GenEval 2: Addressing Benchmark Drift in Text-to-Image Evaluation (2512.16853v1)

Published 18 Dec 2025 in cs.CV and cs.AI

Abstract: Automating Text-to-Image (T2I) model evaluation is challenging; a judge model must be used to score correctness, and test prompts must be selected to be challenging for current T2I models but not the judge. We argue that satisfying these constraints can lead to benchmark drift over time, where the static benchmark judges fail to keep up with newer model capabilities. We show that benchmark drift is a significant problem for GenEval, one of the most popular T2I benchmarks. Although GenEval was well-aligned with human judgment at the time of its release, it has drifted far from human judgment over time -- resulting in an absolute error of as much as 17.7% for current models. This level of drift strongly suggests that GenEval has been saturated for some time, as we verify via a large-scale human study. To help fill this benchmarking gap, we introduce a new benchmark, GenEval 2, with improved coverage of primitive visual concepts and higher degrees of compositionality, which we show is more challenging for current models.
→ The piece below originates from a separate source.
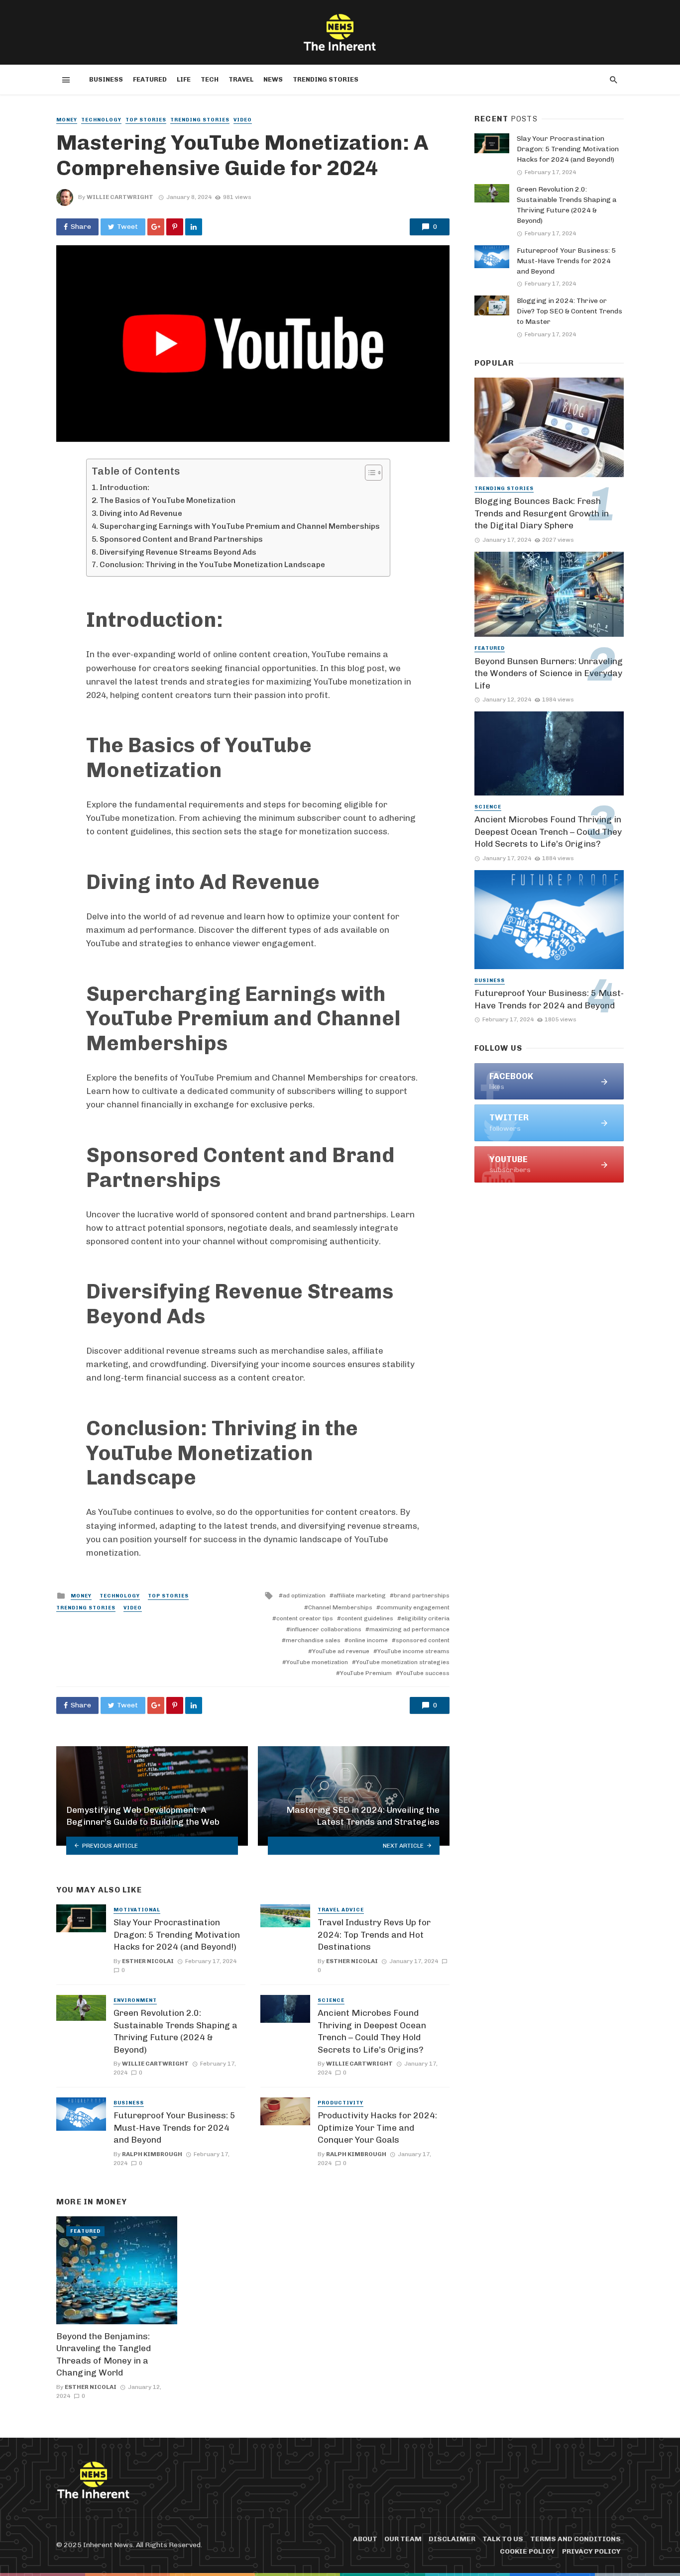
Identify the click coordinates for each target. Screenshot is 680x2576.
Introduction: (124, 487)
We also introduce Soft-TIFA, an evaluation method for GenEval 2 that combines judgments for visual primitives, which we show is more well-aligned with human judgment and argue is less likely to drift from human-alignment over time (as compared to more holistic judges such as VQAScore). Although we hope GenEval 2 will provide a strong benchmark for many years, avoiding benchmark drift is far from guaranteed and our work, more generally, highlights the importance of continual audits and improvement for T2I and related automated model evaluation benchmarks.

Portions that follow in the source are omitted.